—Quoi! s'écria Pontis en serrant les mains de son ami avec un rugissement furieux, tu te laisses insulter ainsi toi!… Réponds donc à ce brigand qui t'accuse! Dis-lui donc la vérité sur cette femme.
—Silence!… dit Espérance avec une douceur sublime. Ce malheureux n'a plus qu'un moment à vivre. Si je faisais ce que tu dis, il mourrait désespéré. Silence! Qu'il conserve sa foi, son dernier bonheur, qu'il se croie aimé, qu'il me croie lâche et traître… mais qu'il meure en paix!
La foule s'écoula, suivant, sans l'outrager, le condamné qui marchait avec courage vers la place de Grève, et cherchait encore, dans cette multitude muette, soit des partisans apostés pour sa délivrance, soit plutôt le dernier sourire de sa misérable fiancée.

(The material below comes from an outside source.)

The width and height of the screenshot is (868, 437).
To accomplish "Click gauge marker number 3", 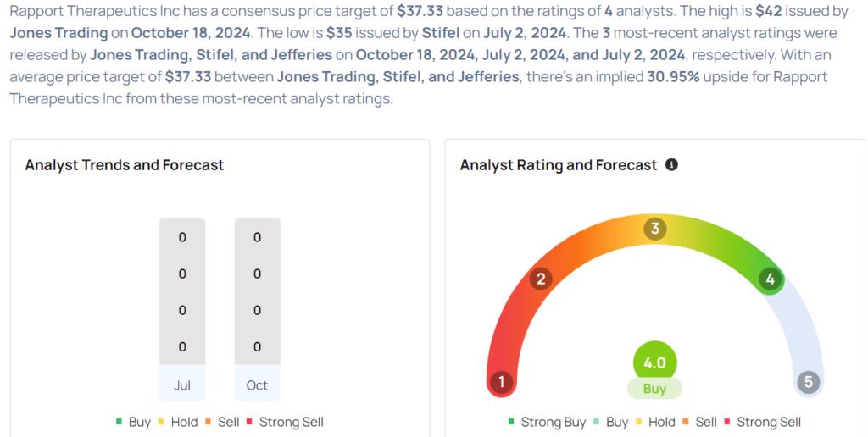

Rien. L'heure fatale avait sonné, le jeune homme monta en triomphateur sur l'échelle, se livra au bourreau et rendit l'âme en murmurant le nom d'Henriette.
VIII
LE SANG POUR LE SANG
Le jour même de la mort du malheureux la Ramée, lorsqu'au Louvre chacun en parlait encore, et que les uns applaudissaient, que les autres s'apitoyaient, que pour tout le monde il était évident que le bourreau n'avait puni qu'un instrument des intrigues de la duchesse de Montpensier, ce jour-là, disons-nous, toute la noblesse se pressait au palais pour féliciter le roi et pour renouveler les témoignages de son dévouement et de son respect.
Deux carrosses s'arrêtèrent devant l'entrée de la maison royale. De l'un, descendirent M. d'Entragues et le comte d'Auvergne, offrant la main à Marie Touchet, plus majestueuse, et à Henriette, plus brillante que jamais. Cette dernière, depuis huit heures du matin, n'avait plus rien à craindre de son plus dangereux complice, de celui qui, si longtemps, avait menacé à la fois sa personne et sa fortune.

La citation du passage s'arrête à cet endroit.